More than fifty banks have been formed under this act, and thirty-nine belong to the confederacy. Some of the banks over whose charters the state has reserved a plenary control, are by the act permitted to join it. It is said "that the whole of this act is to be taken; the purpose of the act and the time of the act. It is a unit." It will not be contended that the fifty-first section of this act, by which this multitude of banking companies are adjudged to be corporations, with succession for twenty years, places every other relation established by the act, beyond the legislative domain for the same period of time. For there are in the act measures designed for organization and arrangement for the convenience and benefit of the corporators only; there are concessions creating hopes and expectations out of which rights may grow by subsequent events; there are sections which convey present rights, or from which rights may possibly arise in the form of a contract; there are others which enter into the general system of administration, affect the public order, and tend to promote and common security. Some of these provisions may be dispensed with by those for whose exclusive benefit they were made. Some may be altered, modified, or repealed, to meet other conditions of the public interest, and some perhaps may not be alterable except with the consent of the corporators themselves. To determine the class to which one enactment or another belongs, we are referred to those general principles I have already considered. In this act,

Page 57 U. S. 415

of seventy-five sections, which organizes a vast machinery for private banking, which directs the delicate and complex arrangements for the supply of a paper currency to the state, and determines the investment of millions of capital, we find this sixtieth section. The act is enabling and permissive.
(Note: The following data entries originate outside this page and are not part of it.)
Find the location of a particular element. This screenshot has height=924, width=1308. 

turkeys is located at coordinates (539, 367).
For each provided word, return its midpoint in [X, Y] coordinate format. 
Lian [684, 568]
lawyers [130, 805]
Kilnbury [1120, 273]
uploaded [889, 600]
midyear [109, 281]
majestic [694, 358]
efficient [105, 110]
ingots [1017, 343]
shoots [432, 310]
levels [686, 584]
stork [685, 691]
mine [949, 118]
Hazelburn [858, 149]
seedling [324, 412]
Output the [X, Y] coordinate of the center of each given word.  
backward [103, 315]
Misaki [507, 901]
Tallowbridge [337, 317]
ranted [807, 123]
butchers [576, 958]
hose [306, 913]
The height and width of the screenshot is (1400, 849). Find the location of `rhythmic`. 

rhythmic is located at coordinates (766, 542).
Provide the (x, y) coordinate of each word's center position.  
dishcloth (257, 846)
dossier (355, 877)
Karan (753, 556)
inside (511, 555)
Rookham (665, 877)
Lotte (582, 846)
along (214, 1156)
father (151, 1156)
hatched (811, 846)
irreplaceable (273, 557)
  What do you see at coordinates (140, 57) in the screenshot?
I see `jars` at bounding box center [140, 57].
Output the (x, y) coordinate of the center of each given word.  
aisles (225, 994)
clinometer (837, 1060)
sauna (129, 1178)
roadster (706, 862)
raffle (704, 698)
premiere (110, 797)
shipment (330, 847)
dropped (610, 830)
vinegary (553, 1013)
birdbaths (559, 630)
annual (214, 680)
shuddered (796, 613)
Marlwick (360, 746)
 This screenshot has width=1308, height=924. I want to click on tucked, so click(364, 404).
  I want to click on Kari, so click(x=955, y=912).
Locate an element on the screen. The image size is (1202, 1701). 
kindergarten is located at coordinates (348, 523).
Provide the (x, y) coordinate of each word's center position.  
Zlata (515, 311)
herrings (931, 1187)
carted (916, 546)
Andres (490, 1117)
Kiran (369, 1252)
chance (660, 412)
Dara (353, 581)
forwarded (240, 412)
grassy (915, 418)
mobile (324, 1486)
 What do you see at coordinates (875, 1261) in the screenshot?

It makes it lawful for persons to combine and to conduct business in a particular manner. It forms no partnership for the state, compels no one to embrace or to continue the application of industry and capital according to its scheme. It grants licenses under certain conditions and reservations, but is nowhere coercive. Among the general regulations is the one which directs the banks at the end of every six months to ascertain their net profits for the six months next preceding and to set apart six percent for the state in the place of the other taxes or contributions to which they would be liable. But the legislature imposes no limit to its power, nor term to the exercise of its will, nor binds itself to adhere to this or any other rule of taxation.

The subject affects the public order and general administration. It is not properly a matter for bargain or barter, but the enactment is in the exercise of a sovereign power, comprehending within its scope every individual interest in the state. It is a power which every department of government knows that the community is interested in retaining unimpaired, and that every corporator understood its abandonment ought not to be presumed in a case in which the deliberate purpose to abandon it does not appear.

I have sought in vain in the sixtieth section of the act, in the act itself, and in the legislation and jurisprudence of Ohio, for the expression of such a deliberate purpose.

My opinion is that the Supreme Court of Ohio has faithfully applied the lessons inculcated by this Court, and that its judgment should be affirmed.

Order

This cause came on to be heard on the transcript of the record from the Supreme Court of Ohio, and was argued by counsel. On consideration whereof, it is now here ordered and adjudged by this Court that the judgment of the said Supreme Court of Ohio in this cause be, and the same is hereby reversed with costs, and that this cause be and the same is hereby remanded to the said Supreme Court of Ohio for further proceedings to be had therein in conformity to the opinion of this Court.